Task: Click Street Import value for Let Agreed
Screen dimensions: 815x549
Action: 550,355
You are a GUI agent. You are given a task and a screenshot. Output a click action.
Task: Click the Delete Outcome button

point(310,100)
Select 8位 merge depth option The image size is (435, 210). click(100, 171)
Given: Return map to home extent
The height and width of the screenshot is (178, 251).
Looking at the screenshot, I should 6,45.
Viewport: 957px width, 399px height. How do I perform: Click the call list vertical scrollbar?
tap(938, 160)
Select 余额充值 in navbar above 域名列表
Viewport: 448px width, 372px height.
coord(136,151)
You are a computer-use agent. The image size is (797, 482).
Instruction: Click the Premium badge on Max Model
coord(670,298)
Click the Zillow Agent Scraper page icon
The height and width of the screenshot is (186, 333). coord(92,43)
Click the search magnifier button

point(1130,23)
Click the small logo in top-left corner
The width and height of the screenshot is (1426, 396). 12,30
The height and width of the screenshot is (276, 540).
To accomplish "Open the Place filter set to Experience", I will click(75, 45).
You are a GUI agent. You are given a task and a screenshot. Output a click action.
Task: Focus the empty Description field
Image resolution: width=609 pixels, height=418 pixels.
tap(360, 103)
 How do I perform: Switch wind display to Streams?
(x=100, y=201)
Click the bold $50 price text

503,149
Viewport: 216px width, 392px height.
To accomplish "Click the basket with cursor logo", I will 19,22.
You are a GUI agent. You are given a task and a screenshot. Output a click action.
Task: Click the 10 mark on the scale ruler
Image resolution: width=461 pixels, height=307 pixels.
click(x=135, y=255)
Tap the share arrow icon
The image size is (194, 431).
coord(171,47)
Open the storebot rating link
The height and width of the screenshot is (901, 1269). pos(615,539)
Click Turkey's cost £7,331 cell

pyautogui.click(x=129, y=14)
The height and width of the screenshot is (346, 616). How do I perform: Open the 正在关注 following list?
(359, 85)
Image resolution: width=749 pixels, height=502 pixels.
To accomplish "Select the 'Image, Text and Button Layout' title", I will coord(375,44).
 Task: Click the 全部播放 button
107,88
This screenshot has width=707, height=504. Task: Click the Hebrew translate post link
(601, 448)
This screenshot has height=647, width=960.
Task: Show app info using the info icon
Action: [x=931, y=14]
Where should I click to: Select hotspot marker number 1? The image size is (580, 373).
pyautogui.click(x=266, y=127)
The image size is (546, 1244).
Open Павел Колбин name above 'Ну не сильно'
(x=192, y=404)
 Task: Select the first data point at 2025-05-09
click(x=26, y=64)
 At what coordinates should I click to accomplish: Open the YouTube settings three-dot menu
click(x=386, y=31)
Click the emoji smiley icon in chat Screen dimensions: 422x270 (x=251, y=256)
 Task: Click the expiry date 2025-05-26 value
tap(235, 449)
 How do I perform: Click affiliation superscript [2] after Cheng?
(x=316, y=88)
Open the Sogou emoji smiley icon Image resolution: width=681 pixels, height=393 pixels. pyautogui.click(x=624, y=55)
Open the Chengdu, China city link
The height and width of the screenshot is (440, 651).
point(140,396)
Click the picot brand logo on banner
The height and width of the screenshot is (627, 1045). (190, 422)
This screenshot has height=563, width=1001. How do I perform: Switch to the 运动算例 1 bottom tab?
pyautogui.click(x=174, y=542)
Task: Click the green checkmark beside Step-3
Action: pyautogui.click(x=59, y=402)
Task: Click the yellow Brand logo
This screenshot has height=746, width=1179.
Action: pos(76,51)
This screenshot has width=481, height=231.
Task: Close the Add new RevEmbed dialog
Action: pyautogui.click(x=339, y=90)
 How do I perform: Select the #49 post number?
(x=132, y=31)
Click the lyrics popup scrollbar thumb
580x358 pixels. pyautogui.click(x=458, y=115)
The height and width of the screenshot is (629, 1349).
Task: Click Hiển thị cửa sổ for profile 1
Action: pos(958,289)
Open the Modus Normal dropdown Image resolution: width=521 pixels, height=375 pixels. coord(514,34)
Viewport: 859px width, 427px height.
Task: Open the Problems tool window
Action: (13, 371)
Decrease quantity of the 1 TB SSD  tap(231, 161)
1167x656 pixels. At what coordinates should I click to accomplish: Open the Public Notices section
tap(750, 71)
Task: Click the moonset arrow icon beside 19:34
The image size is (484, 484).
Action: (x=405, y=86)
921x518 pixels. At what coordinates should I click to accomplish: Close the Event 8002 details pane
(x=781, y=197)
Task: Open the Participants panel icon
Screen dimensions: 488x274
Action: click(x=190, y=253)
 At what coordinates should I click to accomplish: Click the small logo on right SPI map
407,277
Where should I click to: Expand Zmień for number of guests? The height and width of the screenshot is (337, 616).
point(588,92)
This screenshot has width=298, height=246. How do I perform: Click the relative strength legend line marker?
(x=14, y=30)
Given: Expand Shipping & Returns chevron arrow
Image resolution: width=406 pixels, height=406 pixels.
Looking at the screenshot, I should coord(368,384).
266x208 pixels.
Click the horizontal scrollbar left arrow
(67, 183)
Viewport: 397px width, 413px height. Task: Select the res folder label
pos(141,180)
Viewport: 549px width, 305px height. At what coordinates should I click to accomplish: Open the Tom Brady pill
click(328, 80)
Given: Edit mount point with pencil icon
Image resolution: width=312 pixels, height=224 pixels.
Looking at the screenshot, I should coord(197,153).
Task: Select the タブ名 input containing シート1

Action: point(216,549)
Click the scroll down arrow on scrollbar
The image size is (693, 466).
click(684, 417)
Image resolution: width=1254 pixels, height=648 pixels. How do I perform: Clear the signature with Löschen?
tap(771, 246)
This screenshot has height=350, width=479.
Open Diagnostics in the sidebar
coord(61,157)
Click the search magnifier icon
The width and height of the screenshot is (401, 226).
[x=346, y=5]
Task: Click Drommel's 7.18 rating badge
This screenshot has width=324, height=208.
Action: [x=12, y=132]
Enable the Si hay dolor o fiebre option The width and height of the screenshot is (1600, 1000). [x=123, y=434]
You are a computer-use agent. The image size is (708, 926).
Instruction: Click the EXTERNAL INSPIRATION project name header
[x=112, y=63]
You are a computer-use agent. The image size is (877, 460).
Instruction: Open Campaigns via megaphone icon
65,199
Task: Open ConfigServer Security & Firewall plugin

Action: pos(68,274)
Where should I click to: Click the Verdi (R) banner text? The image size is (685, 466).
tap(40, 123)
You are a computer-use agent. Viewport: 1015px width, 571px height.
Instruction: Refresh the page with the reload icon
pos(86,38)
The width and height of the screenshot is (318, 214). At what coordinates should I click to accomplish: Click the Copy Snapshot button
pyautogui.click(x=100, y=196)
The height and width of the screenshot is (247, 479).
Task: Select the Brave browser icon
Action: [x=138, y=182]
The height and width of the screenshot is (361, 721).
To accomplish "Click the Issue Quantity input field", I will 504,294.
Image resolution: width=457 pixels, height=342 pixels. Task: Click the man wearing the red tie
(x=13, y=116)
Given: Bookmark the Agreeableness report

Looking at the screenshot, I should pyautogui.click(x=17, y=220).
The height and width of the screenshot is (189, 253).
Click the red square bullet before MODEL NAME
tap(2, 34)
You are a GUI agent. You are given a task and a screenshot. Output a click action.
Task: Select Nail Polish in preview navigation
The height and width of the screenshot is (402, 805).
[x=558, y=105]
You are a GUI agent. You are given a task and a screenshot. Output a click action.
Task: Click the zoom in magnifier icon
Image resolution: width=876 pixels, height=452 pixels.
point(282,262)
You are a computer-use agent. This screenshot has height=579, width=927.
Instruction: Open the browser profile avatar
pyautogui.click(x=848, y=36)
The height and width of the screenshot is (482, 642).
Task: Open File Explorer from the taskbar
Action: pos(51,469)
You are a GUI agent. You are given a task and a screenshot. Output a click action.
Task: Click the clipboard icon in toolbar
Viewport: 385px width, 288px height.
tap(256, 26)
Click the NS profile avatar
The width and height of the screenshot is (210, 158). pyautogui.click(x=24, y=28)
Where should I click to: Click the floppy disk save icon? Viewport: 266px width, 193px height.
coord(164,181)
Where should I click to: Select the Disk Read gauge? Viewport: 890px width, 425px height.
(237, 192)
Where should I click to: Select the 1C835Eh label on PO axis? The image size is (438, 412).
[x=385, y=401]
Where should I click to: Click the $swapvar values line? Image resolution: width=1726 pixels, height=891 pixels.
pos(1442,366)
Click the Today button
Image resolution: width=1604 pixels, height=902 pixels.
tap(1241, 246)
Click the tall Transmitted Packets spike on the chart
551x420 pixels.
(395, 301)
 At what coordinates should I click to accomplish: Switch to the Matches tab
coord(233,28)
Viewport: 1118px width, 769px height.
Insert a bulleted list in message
-*-
Your reply must be one number: the count of lines in the records above that contain the string "computer".

**Output**
5